There are $f(n)$ acceptable permutations of $[n]$, and $n+1$ can be inserted into any of them in any of the $n$ slots that are not immediately to the right of the $n$, so these account for $nf(n)$ acceptable permutations of $[n+1]$. It only remains to count the permutations of $[n]$ that are unacceptable in exactly one position.

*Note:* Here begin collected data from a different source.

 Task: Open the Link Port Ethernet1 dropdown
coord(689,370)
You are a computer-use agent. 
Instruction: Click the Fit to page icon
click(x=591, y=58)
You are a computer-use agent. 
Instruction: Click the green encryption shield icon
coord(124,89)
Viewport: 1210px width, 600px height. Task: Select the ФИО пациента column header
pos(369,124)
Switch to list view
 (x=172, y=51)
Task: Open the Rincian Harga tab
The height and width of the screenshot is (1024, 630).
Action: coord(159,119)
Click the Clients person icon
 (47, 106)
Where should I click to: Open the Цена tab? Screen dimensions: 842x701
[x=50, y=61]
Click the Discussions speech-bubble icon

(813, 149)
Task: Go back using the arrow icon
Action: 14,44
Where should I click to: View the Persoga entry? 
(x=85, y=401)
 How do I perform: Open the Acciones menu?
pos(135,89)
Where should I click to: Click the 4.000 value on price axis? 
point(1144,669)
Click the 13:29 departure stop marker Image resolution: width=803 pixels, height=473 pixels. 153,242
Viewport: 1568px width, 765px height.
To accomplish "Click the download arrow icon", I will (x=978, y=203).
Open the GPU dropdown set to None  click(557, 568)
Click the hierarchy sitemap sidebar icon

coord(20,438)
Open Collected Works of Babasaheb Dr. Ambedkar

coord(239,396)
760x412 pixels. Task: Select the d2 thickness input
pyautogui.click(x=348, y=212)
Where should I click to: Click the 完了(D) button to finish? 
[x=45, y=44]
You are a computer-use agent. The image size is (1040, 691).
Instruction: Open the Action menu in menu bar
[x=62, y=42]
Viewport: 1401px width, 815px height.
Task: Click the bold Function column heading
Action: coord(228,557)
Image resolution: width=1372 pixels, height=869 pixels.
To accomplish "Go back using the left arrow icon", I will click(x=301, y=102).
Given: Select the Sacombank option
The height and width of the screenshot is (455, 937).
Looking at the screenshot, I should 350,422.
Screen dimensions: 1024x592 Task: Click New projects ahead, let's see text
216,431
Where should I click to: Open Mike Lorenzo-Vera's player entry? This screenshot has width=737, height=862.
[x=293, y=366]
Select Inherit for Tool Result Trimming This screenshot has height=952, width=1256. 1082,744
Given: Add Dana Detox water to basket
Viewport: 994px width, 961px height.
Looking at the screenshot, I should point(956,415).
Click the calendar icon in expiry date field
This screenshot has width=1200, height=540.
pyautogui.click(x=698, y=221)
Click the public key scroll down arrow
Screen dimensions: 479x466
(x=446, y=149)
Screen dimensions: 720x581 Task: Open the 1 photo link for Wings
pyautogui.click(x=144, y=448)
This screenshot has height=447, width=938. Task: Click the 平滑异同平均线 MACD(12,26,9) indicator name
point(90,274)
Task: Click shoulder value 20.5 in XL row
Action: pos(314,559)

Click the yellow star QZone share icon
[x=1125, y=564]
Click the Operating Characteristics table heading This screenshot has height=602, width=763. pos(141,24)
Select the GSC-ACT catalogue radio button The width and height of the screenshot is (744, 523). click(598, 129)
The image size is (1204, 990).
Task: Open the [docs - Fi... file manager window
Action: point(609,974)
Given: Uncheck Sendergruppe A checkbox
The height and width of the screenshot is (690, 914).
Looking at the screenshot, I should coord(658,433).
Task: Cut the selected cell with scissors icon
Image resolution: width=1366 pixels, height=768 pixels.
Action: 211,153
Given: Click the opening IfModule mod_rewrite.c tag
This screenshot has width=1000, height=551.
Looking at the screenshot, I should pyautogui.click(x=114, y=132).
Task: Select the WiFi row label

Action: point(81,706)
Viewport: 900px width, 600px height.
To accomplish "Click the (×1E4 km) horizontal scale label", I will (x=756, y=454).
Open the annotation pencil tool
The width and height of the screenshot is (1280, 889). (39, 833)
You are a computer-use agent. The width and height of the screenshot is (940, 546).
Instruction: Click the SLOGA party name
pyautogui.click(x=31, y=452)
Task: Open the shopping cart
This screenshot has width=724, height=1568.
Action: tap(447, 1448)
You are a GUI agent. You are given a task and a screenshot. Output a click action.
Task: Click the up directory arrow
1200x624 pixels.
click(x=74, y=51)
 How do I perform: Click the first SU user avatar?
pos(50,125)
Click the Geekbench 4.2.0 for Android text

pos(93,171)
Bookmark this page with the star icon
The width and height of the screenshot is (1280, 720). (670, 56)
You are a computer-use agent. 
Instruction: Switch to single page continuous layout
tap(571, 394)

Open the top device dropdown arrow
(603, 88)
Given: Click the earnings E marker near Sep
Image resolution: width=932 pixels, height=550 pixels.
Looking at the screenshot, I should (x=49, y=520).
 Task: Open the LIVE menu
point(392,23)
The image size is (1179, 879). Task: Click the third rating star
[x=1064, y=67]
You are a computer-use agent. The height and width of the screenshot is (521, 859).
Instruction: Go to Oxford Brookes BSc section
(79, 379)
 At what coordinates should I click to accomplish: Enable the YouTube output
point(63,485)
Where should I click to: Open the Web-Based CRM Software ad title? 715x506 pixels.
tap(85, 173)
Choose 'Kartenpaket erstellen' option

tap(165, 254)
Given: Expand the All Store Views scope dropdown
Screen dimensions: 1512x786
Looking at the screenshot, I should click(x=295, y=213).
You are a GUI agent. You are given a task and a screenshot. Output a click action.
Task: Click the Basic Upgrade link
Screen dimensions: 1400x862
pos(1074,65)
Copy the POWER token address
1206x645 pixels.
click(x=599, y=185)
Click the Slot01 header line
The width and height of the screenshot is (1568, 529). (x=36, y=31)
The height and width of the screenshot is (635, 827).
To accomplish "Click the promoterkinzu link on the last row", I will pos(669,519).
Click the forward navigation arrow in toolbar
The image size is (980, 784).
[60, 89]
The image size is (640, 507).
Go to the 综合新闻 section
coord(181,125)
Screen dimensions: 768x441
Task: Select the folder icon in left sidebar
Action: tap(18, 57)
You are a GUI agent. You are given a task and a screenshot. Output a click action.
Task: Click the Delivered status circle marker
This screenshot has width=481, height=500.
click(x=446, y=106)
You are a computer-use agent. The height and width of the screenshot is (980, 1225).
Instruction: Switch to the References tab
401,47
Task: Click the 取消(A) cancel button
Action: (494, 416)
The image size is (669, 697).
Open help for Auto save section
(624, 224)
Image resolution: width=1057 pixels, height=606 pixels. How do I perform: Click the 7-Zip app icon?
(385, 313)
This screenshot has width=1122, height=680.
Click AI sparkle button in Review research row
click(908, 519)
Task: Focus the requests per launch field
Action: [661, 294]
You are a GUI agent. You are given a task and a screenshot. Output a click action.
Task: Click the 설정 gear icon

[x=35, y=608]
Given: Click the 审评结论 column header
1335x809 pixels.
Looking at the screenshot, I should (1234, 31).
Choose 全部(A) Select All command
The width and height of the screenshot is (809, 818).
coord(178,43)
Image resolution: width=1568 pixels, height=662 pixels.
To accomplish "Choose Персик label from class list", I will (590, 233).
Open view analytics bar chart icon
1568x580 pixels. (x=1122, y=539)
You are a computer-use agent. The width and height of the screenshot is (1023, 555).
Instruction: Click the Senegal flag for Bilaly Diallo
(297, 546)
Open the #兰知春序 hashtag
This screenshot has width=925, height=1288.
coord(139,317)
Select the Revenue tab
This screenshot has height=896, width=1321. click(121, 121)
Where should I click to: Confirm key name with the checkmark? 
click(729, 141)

Suppose that $\sigma$ is such a permutation, and in it $k$ and $k+1$ are adjacent in that order. Remove $k+1$ and decrease every remaining element of $\sigma$ that is greater than $k$ by $1$; the result is an acceptable permutation of $[n-1]$. Conversely, if you start with an acceptable permutation of $[n-1]$, pick any $k$ in it, increase by $1$ every element that is greater than $k$, and insert $k+1$ immediately to the right of $k$, you get a permutation of $[n]$ that is unacceptable in exactly one position. There are $n-1$ choices for $k$, so there are $(n-1)f(n-1)$ permutations of $[n]$ that are unacceptable in exactly one position.
Putting the pieces together, we see that $f(n+1)=nf(n)+(n-1)f(n-1)$. (This differs from the recurrence given for OEIS A000255, mentioned in the comments, because the indexing is off by $1$.)